## Selected extract
Iran also would be required to accept strict controls on imports of so-called dual-use materials, a broad array of components and supplies that could be viable either in a nuclear arms program or for civilian purposes. Imports of high-strength steel and carbon fiber, which are used in hundreds of everyday products, could be restricted.

In turn, Tehran seeks to continue enriching uranium at least to levels suitable for generating electricity, producing medical isotopes and filling other commercial needs. And it wants a lifting of the oil, financial, shipping and other sanctions that have pushed its economy into deep recession and largely cut it off from international energy markets and banking systems.

Even more difficult perhaps, the two sides will need to agree on how long any deal should be enforced. The comprehensive accord sometimes is called a “final” or “permanent” deal, but the Iranians want to keep it in force for less than five years. U.S. officials are expected to seek a deal for 20 years or longer.

The final line in the interim agreement signed last month in Geneva says Iran ultimately should “be treated in the same manner” as any other signatory to the international Nuclear Nonproliferation Treaty, which seeks to prevent the spread of such weapons and promote the peaceful use of nuclear energy. The treaty obligations are far less restrictive than those likely under a comprehensive deal, however.

“So for sure the Americans will want this to be a very long agreement, and the Iranians a very short one,” said Brookings Institution senior fellow Robert Einhorn, who was a member of Obama’s Iran team until May.

In public comments Dec. 6, Obama said he could envision a comprehensive deal that “involves extraordinary constraints and verification mechanisms and intrusive inspections, but that permits Iran to have a peaceful nuclear program.”

Defining “peaceful nuclear program” may be the toughest challenge of all.

Iran insists it will not surrender its ability to continue low-level enrichment on its soil. Obama says Iran’s nuclear program is so far along that it is unrealistic to expect all enrichment to be abandoned.

At least in theory, Obama said, Iran could be granted “some modest enrichment capability” that is so restricted and so carefully monitored that the country, as a practical matter, does not have “breakout capacity,” meaning an ability to suddenly race to build a bomb.

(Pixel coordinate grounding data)
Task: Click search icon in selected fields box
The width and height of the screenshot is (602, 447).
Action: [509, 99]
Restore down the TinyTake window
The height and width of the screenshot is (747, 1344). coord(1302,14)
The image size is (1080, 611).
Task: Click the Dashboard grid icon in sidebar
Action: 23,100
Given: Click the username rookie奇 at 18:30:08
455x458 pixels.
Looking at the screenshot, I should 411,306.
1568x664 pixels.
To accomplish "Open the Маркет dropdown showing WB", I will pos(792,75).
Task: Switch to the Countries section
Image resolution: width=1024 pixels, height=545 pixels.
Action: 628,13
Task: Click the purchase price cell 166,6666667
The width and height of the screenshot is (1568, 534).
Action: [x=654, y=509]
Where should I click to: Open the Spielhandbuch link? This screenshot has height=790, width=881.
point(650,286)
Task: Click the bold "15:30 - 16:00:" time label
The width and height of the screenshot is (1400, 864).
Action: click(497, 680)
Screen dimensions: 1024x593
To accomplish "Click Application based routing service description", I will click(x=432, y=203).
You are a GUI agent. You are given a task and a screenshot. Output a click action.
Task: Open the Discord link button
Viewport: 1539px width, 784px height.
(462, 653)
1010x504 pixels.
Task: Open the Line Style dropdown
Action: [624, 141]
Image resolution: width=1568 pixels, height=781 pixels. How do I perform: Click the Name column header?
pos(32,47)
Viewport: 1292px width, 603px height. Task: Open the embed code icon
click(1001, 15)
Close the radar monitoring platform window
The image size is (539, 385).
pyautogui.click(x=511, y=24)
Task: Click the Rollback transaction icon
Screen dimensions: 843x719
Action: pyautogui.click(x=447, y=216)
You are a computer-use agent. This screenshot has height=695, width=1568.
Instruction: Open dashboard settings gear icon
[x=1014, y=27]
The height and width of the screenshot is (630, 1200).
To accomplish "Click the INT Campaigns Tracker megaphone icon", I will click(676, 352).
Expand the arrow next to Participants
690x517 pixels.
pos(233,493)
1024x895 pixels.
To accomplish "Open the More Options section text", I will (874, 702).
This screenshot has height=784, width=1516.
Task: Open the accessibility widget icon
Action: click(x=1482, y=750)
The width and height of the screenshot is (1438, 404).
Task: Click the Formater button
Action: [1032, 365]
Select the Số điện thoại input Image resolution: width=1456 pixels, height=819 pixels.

## The problem
In the excerpt on the Iran nuclear talks, for how long do the Iranians want a comprehensive deal to stay in force?

## Task solution
Less than five years.